(Submitted by reader John Meuser)
I grew up on a farm in a rural community in Indiana.
The high school I went to had been consolidated from several small town schools in the area, so almost all students were bused in being picked up from houses which were widespread. Even though our house was only about 15 miles from the school, it took about an hour for the daily commute. Pretty much all students get their driver’s license as soon as possible so that they don’t have to go through this lengthy process every day.
My younger brother is mentally handicapped so was unable to get his license at the same time all of his friends did, but my parents didn’t want him to miss out, so they allowed him to drive an off-road utility vehicle, best described as a large golf-cart, to school every day. The brand was Cushman, but I have no idea of the model. He probably had a longer commute than if he rode the bus, but my brother loved the independence.
He also had problems with the combination padlocks on the lockers, so the school allowed him to use a padlock which takes a key. This is a very rural area where no one locks their doors, so the only two keys that my brother ever carried were the key to his locker and the key to his Cushman. He was unlocking his locker one morning, and realized that he had accidentally gotten the two keys mixed up, but was surprised to find that both keys were completely interchangeable. His Cushman key could unlock his locker and vice versa. What are the odds that the only two locks in the world that my brother needed to use took the exact same key?
Below would be the extended notes provided by Barbara Drescher for use in Skepticality Episode 204. But as you may know from the podcast, the most Barbara could share is that she’s had a similar experience. This one’s just too tricky, and requires too much specialized knowledge, for her to assist.
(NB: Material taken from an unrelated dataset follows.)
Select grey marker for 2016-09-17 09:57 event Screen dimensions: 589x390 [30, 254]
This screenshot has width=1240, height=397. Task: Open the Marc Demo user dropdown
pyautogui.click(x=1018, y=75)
So that’s where you, our faithful, generous, and brilliant readers/listeners come in. Do you know anything about the elements of this story that could help us solve this question? Are you, perhaps, a Cushman enthusiast? A locksmith? A trivia know-it-all who found a Cushman manual in a library and read it front to back in hopes that one day a Jeopardy answer would hang in the balance? Whatever the case, if you’ve got info, we want it. Please comment below the story and let us know what you think we need to know. There will be fame and fortune in it for you. Also, probably neither of those things.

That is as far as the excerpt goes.